## EXTRACT TO READ:
And the cataclysm became a benchmark of English resilience. In March 2000, after a bus crash, a cheery Emmerdale character said “Well, we have survived a plane crash. I am sure we can survive this” – just as we now hear in the vox pops (and presumably in Dominic Cummings’s focus groups) “We survived the Blitz, I am sure we can survive a no-deal Brexit.”

The Emmerdale option is the choice of the hard Leavers: a purifying crash-and-burn as a prelude to a much more thrilling series of “our island story”.

Crossroads, on the other hand, is the option for the diehard Remainers. With Crossroads, the question was how to put a dying show out of its misery. How could it be brought to a sudden close?

Brexit is not a soap opera. It is admittedly quite a show and, up to a point, entertaining: a camp performance with its own peculiar blend of farce and tragedy

In the final episode in 2003, the owner of the Crossroads hotel, Angel (played by Jane Asher), realises the entire show had all been a reverie – “I’ve just woken up from an amazing dream and dreamt that I owned a hotel called Crossroads.”

She returned to her real-life job as a supermarket checkout assistant in Birmingham called Angela. This is the option favoured by the some Remainers: Brexit was all just a bad dream.

As James Joyce (surely an unacknowledged inspiration for Crossroads) put it: "History is a nightmare from which I am trying to awake." The dark Angel of English nationalism can just rub her eyes and go back to being nice, quiet, smiley Angela on the checkouts. It is June 22nd, 2016, again, and all is right with the world.

Farce and tragedy

So which is it to be, Emmerdale or Crossroads? Wipe out half the village, or pretend it was all just a bad dream?

Neither, of course. Brexit is not a soap opera. It is admittedly quite a show and, up to a point, entertaining: a camp performance with its own peculiar blend of farce and tragedy.

## DATA SECTION:
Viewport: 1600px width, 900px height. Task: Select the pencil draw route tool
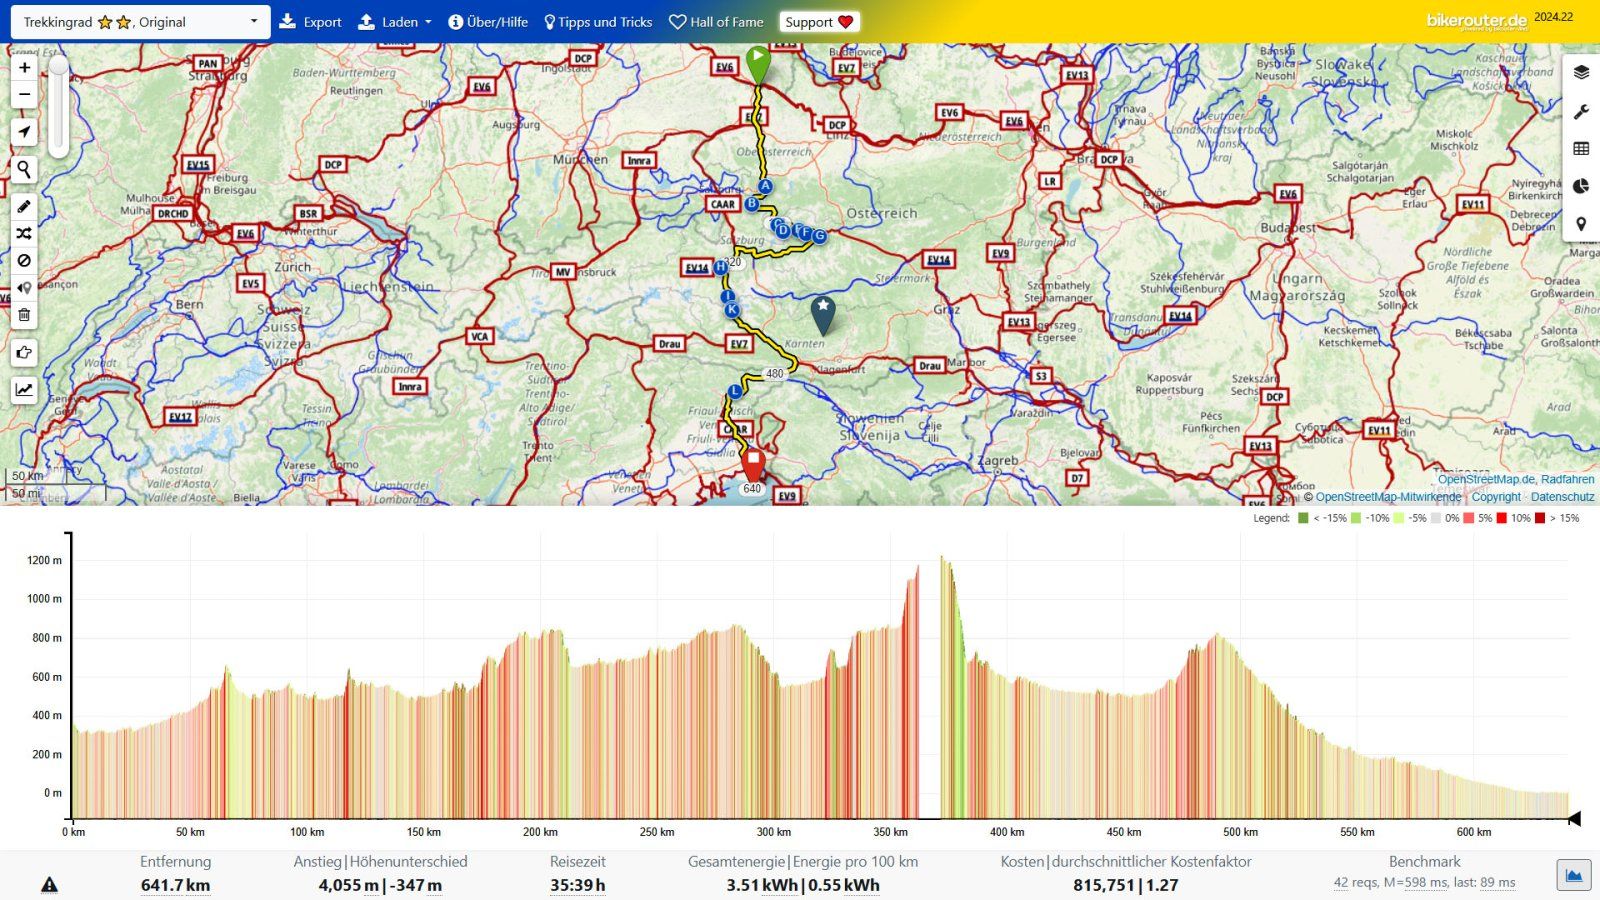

## REQUIRED ACTIONS:
**A.** According to the piece on Brexit and soap operas, what job did Angel return to after waking from her dream?
**B.** Decide whether each statement agrees with the piece on Brexit and soap operas, answering yes or no and quoting the deciding words: (i) The Emmerdale option is the one chosen by the hard Leavers. (ii) Angel in Crossroads was played by Jane Asher. (iii) The Emmerdale bus crash happened in March 2003.
**C.** Reproduce the piece on Brexit and soap operas word for word, from "In the final" to "a bad dream?".

## ANSWERS TO THE EXERCISES:
**A.** She returned to her real-life job as a supermarket checkout assistant in Birmingham.

**B.**
(i) Yes: "The Emmerdale option is the choice of the hard Leavers"
(ii) Yes: "Angel (played by Jane Asher)"
(iii) No: "In March 2000, after a bus crash"

**C.**
In the final episode in 2003, the owner of the Crossroads hotel, Angel (played by Jane Asher), realises the entire show had all been a reverie – “I’ve just woken up from an amazing dream and dreamt that I owned a hotel called Crossroads.”

She returned to her real-life job as a supermarket checkout assistant in Birmingham called Angela. This is the option favoured by the some Remainers: Brexit was all just a bad dream.

As James Joyce (surely an unacknowledged inspiration for Crossroads) put it: "History is a nightmare from which I am trying to awake." The dark Angel of English nationalism can just rub her eyes and go back to being nice, quiet, smiley Angela on the checkouts. It is June 22nd, 2016, again, and all is right with the world.

Farce and tragedy

So which is it to be, Emmerdale or Crossroads? Wipe out half the village, or pretend it was all just a bad dream?